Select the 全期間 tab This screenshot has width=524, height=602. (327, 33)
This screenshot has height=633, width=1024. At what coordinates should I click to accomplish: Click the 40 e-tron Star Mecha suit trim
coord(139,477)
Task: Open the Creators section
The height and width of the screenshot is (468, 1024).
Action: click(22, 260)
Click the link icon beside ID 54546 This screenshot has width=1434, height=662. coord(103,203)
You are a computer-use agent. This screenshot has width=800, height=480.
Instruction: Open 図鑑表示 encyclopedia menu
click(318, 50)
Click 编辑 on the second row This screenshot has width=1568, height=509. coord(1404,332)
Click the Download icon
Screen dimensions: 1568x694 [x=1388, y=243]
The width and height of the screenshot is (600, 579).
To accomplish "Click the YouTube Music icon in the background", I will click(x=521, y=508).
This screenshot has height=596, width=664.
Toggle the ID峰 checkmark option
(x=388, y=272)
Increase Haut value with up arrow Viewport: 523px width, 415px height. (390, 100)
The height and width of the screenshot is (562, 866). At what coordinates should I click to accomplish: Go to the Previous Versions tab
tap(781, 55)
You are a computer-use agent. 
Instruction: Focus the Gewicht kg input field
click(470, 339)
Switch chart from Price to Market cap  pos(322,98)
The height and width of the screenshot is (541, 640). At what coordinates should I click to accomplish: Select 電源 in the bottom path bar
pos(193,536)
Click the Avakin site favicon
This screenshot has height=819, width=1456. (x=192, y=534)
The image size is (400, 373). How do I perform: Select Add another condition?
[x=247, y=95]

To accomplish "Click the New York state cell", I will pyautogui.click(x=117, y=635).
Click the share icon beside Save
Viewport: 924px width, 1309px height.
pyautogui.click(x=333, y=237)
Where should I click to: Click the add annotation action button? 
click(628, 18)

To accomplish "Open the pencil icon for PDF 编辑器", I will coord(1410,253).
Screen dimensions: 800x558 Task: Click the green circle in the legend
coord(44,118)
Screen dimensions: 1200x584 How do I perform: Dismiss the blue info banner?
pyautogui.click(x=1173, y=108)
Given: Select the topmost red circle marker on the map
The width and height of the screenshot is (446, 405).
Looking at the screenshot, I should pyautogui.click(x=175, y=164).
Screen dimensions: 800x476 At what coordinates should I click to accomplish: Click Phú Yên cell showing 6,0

..............................

▸ Instructions for the task
All of the material needs to be reproduced exactly as it reads.

▸ Exercise result
Select the 全期間 tab This screenshot has width=524, height=602. (327, 33)
This screenshot has height=633, width=1024. At what coordinates should I click to accomplish: Click the 40 e-tron Star Mecha suit trim
coord(139,477)
Task: Open the Creators section
The height and width of the screenshot is (468, 1024).
Action: click(22, 260)
Click the link icon beside ID 54546 This screenshot has width=1434, height=662. coord(103,203)
You are a computer-use agent. This screenshot has width=800, height=480.
Instruction: Open 図鑑表示 encyclopedia menu
click(318, 50)
Click 编辑 on the second row This screenshot has width=1568, height=509. coord(1404,332)
Click the Download icon
Screen dimensions: 1568x694 [x=1388, y=243]
The width and height of the screenshot is (600, 579).
To accomplish "Click the YouTube Music icon in the background", I will click(x=521, y=508).
This screenshot has height=596, width=664.
Toggle the ID峰 checkmark option
(x=388, y=272)
Increase Haut value with up arrow Viewport: 523px width, 415px height. (390, 100)
The height and width of the screenshot is (562, 866). At what coordinates should I click to accomplish: Go to the Previous Versions tab
tap(781, 55)
You are a computer-use agent. 
Instruction: Focus the Gewicht kg input field
click(470, 339)
Switch chart from Price to Market cap  pos(322,98)
The height and width of the screenshot is (541, 640). At what coordinates should I click to accomplish: Select 電源 in the bottom path bar
pos(193,536)
Click the Avakin site favicon
This screenshot has height=819, width=1456. (x=192, y=534)
The image size is (400, 373). How do I perform: Select Add another condition?
[x=247, y=95]

To accomplish "Click the New York state cell", I will pyautogui.click(x=117, y=635).
Click the share icon beside Save
Viewport: 924px width, 1309px height.
pyautogui.click(x=333, y=237)
Where should I click to: Click the add annotation action button? 
click(628, 18)

To accomplish "Open the pencil icon for PDF 编辑器", I will coord(1410,253).
Screen dimensions: 800x558 Task: Click the green circle in the legend
coord(44,118)
Screen dimensions: 1200x584 How do I perform: Dismiss the blue info banner?
pyautogui.click(x=1173, y=108)
Given: Select the topmost red circle marker on the map
The width and height of the screenshot is (446, 405).
Looking at the screenshot, I should pyautogui.click(x=175, y=164).
Screen dimensions: 800x476 At what coordinates should I click to accomplish: Click Phú Yên cell showing 6,0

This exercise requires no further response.